Journal of Optical Communications and Networking
- Discipline: Optical networking
- Language: English
- Edited by: Andrew Lord

Publication details
- Former name: Journal of Optical Networking
- History: 2002–present
- Publisher: Optica, IEEE
- Frequency: Monthly
- Impact factor: 4.0 (2023)

Standard abbreviations
- ISO 4: J. Opt. Commun. Netw.

Indexing
- ISSN: 1943-0620 (print) 1943-0639 (web)
- LCCN: 2008213576
- OCLC no.: 232661993

Links
- Journal homepage; Online access; Online archive;

= Journal of Optical Communications and Networking =

Journal of Optical Communications and Networking is a peer-reviewed scientific journal co-published monthly by Optica and IEEE. It covers advances in optical networking.

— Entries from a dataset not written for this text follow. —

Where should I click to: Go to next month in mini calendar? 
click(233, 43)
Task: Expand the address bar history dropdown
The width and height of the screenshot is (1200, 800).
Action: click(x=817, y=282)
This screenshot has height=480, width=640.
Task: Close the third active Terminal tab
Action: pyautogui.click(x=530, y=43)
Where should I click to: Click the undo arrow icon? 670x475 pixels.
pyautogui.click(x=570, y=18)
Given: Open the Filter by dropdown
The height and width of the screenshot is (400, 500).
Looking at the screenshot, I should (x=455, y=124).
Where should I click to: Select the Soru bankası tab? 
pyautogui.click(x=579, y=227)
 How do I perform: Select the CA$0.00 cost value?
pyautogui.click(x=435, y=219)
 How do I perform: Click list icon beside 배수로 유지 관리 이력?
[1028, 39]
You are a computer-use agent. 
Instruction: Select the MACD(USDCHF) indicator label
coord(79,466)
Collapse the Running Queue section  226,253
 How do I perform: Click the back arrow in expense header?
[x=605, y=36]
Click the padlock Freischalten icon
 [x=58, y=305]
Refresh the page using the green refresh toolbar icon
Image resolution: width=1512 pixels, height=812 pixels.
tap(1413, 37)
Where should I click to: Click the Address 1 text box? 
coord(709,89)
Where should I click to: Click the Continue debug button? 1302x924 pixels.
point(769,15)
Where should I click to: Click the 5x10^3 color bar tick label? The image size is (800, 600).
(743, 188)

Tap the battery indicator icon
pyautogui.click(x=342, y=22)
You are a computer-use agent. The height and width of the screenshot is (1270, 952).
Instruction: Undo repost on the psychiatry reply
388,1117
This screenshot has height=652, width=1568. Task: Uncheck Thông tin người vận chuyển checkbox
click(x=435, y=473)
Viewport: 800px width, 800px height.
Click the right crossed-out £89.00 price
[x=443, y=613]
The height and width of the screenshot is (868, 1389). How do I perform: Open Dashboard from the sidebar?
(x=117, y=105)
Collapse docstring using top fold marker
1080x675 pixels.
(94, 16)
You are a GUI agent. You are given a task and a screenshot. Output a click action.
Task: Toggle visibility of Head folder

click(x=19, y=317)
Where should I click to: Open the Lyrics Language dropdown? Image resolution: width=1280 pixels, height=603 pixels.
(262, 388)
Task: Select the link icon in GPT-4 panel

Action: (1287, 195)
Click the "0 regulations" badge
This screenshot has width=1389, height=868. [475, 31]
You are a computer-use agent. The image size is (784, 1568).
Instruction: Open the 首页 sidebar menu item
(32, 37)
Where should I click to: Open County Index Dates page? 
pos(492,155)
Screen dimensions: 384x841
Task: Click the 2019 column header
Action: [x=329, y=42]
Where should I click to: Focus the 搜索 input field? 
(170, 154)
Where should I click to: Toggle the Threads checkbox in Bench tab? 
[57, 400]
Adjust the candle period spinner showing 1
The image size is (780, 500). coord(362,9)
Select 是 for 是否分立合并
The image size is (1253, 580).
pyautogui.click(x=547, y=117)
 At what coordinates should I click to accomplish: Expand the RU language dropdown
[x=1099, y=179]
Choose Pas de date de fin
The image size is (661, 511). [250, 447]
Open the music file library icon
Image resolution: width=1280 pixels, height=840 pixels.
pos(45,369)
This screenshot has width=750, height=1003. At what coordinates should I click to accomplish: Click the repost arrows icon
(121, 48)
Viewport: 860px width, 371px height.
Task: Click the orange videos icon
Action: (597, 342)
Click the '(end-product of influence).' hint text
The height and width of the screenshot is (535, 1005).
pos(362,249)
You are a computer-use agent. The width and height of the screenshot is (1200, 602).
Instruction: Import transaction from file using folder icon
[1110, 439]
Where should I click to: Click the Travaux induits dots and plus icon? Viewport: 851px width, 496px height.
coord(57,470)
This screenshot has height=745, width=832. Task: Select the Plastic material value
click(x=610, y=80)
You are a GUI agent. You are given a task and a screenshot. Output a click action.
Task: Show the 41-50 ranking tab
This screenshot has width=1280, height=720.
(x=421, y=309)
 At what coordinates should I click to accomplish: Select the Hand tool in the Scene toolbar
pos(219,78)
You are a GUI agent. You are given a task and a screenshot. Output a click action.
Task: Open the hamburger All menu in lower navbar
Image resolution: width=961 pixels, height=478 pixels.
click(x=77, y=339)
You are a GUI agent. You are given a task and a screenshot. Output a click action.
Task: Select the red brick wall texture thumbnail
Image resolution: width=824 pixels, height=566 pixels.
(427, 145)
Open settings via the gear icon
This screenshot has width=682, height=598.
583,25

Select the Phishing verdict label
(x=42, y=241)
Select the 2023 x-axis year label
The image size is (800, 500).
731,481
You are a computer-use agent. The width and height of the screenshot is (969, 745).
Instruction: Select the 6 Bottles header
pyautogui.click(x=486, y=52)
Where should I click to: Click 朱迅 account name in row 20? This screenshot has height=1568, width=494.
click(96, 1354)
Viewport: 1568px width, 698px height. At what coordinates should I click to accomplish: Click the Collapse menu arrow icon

Established in 2002 under the name Journal of Optical Networking, it was subsequently retitled to its current name in 2009. The editor-in-chief of the journal is Andrew Lord.

==Abstracting and indexing==
The journal is abstracted and indexed in:

- Current Contents/Electronics & Telecommunications Collection
- Current Contents/Engineering, Computing & Technology
- Ei Compendex
- Inspec
- ProQuest databases
- Science Citation Index Expanded
- Scopus

According to the Journal Citation Reports, the journal has a 2023 impact factor of 4.0.